In questi giorni, i circa 15mila utenti della società Arca aventi i requisiti per l’erogazione del bonus sociale idrico stanno ricevendo una lettera da Acquirente Unico (che si occupa per conto di Arera della gestione di questo istituto), in cui, tra le altre cose, si legge che “Nel suo caso specifico non è stato possibile riconoscere il bonus sociale idrico in modo automatico”.
Questo non significa che il destinatario non abbia diritto al bonus, ma semplicemente che, per un’anomalia tecnica del portale dell’Acquirente Unico, Arca ha ricevuto i dati necessari soltanto nei giorni scorsi.
L’erogazione agli aventi diritto avverrà comunque in maniera automatica, senza che sia necessaria alcuna ulteriore richiesta da parte dell’utenza.

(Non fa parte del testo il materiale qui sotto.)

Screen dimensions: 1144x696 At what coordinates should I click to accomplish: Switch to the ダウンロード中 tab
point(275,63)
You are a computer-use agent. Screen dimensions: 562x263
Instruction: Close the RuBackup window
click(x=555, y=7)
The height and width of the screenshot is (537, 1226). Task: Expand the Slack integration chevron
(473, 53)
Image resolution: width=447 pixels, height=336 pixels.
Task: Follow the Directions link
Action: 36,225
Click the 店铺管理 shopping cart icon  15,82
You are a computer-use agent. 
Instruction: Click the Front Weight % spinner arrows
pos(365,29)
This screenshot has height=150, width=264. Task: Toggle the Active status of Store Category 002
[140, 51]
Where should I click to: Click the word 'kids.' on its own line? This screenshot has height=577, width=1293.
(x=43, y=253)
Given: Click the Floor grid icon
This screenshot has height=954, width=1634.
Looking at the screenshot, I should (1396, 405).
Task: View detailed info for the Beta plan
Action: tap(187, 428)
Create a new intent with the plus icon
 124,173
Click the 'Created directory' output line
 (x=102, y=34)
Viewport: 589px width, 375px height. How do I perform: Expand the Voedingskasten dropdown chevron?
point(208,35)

La prossima fattura che verrà emessa da Arca a settembre con competenza giugno – agosto 2024 non conterrà i bonus, che verranno erogati, previ gli adeguati controlli, solo nella fattura successiva, con competenza settembre – novembre 2024 ed emissione prevista per dicembre 2024.
Gli utenti indiretti (quelli appartenenti a condomini) riceveranno il bonus a parte, secondo le tempistiche e le modalità previste dalla normativa vigente.